::: VORLIEGENDER TEXT :::
Nichts mit Kürbis an sich zu tun hat übrigens das sogenannte Pumpkin Spice. Diese Gewürzmischung aus den USA wird oft für Gerichte mit Kürbis verwendet und enthält unter anderem Zimt, Nelken und Ingwer. Ihre chemischen Bestandteile sind daher eher Cinnamon (Zimtaldehyd, trans-3-Phenyl-2-propenal) aus dem Zimt oder das Eugenol (4-Allyl-2-methoxyphenol) aus der Nelke.

Das gruselige Geheimnis der Curcubitaceen

Aber ein Kürbis wäre kein Halloween-Kürbis, wenn man damit nicht auch Menschen töten könnte. Nicht nur durch das immense mögliche Gewicht eines Riesenkürbis – der Weltrekord aus dem Jahr 2023 für einen Riesenkürbis liegt immerhin bei 1247 Kilogramm und wurde im US-amerikanischen Minnesota vom Züchter Michael Jordan aufgestellt. Da möchte man nicht drunter geraten. Die gesamte botanische Familie der Curcubitaceen, zu der auch Gurken und Zucchini gehören, sind auch grundsätzlich giftig. Von Natur aus bilden sie eine Gruppe von Bitterstoffen mit dem Namen Cucurbitacine. Diese rund 40 verwandten komplexen Moleküle sollen den Kürbis vor allem vor hungrigen Schnecken schützen und können tatsächlich bereits in geringen Dosen auch für Menschen tödlich sein. Dass wir heute recht sorglos mit den verzehrbaren Kürbissen umgehen, ist ein Verdienst von Jahrhunderten Pflanzenzucht. Durch entsprechende Auslese enthalten Kürbisse, Gurken und Zucchini diese Giftstoffe in der Regel nicht. Doch Vorsicht: Nur die Samen aus Zuchthandlungen dürfen verwendet werden. Bereits die nächste Generation, die F1-Generation, bildet meist wieder die Giftstoffe. Daher sollten Curcubitaceen nicht aus selbst gewonnenen Samen einer Kürbisernte wieder ausgesät werden.
:::
> [AUFGABE 1]
Beantworte anhand des Textes über Kürbisse:
(a) Wie viel wog der Riesenkürbis, mit dem 2023 der Weltrekord aufgestellt wurde?
(b) Welche drei Gewürze nennt der Text als Bestandteile von Pumpkin Spice?
(c) Wovor sollen die Cucurbitacine den Kürbis vor allem schützen?
> [AUFGABE 2]
Schreibe aus dem Text über Kürbisse den Abschnitt buchstabengetreu ab, der mit den Worten „Nichts mit Kürbis“ beginnt und mit „aus der Nelke.“ endet.
Die Zeilen werden zur Bearbeitung nicht gebraucht.
::: BEREITGESTELLTE DATEN :::
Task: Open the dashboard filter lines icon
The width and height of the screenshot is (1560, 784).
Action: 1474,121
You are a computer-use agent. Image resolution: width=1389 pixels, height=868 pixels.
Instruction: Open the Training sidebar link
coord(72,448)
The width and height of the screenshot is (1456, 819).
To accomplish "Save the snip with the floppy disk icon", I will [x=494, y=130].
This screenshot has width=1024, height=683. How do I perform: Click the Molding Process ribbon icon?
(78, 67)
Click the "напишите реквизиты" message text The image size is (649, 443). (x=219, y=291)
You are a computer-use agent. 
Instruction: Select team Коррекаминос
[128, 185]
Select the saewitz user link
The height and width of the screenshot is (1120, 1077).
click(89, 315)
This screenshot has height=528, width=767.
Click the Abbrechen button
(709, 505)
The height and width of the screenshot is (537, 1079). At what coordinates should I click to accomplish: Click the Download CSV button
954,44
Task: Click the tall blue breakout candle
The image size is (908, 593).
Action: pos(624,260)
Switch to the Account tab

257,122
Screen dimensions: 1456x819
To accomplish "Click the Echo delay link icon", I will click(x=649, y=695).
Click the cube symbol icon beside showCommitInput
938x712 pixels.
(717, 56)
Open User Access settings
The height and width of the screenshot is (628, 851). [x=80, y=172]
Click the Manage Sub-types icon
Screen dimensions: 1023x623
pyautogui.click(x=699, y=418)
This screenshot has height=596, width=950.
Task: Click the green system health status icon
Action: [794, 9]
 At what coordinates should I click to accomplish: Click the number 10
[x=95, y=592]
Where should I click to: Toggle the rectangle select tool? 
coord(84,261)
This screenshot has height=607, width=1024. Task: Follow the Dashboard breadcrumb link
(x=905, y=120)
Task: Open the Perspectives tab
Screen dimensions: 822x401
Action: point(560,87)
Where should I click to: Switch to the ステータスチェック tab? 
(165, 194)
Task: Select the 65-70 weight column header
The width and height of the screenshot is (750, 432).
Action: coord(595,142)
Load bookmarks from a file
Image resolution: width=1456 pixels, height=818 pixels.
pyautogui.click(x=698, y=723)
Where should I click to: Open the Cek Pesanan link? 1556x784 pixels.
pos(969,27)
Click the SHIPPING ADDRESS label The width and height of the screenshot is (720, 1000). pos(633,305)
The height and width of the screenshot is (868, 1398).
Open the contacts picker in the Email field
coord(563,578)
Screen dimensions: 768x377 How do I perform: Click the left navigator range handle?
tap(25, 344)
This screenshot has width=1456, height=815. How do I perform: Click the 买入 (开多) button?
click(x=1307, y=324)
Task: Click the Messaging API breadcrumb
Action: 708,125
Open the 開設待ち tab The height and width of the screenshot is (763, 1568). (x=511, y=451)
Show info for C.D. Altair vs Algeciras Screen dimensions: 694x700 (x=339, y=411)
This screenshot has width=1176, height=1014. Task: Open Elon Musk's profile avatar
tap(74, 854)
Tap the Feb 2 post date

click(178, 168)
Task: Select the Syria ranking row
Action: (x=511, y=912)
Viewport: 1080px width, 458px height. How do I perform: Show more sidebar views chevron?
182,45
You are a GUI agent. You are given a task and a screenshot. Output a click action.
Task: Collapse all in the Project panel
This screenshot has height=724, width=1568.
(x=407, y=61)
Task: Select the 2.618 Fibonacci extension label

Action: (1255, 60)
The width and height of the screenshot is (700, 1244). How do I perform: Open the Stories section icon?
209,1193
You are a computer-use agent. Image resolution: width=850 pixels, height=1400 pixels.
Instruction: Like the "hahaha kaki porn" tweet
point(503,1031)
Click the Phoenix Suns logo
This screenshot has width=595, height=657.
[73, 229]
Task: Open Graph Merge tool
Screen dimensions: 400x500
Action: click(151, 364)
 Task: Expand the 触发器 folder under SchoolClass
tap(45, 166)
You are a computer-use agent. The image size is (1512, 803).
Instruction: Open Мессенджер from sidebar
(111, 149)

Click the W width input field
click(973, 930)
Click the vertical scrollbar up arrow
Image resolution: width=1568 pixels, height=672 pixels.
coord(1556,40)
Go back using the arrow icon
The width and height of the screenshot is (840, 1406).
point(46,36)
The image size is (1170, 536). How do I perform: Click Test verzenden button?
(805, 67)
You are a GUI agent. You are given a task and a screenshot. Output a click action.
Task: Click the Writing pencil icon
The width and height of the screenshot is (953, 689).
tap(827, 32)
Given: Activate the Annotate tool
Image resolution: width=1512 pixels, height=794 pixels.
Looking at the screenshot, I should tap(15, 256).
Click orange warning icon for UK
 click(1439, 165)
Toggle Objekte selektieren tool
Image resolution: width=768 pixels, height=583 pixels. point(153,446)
:::
> [ERWARTETE LÖSUNG 1]
(a) 1247 Kilogramm
(b) Zimt, Nelken und Ingwer
(c) Vor hungrigen Schnecken

> [ERWARTETE LÖSUNG 2]
Nichts mit Kürbis an sich zu tun hat übrigens das sogenannte Pumpkin Spice. Diese Gewürzmischung aus den USA wird oft für Gerichte mit Kürbis verwendet und enthält unter anderem Zimt, Nelken und Ingwer. Ihre chemischen Bestandteile sind daher eher Cinnamon (Zimtaldehyd, trans-3-Phenyl-2-propenal) aus dem Zimt oder das Eugenol (4-Allyl-2-methoxyphenol) aus der Nelke.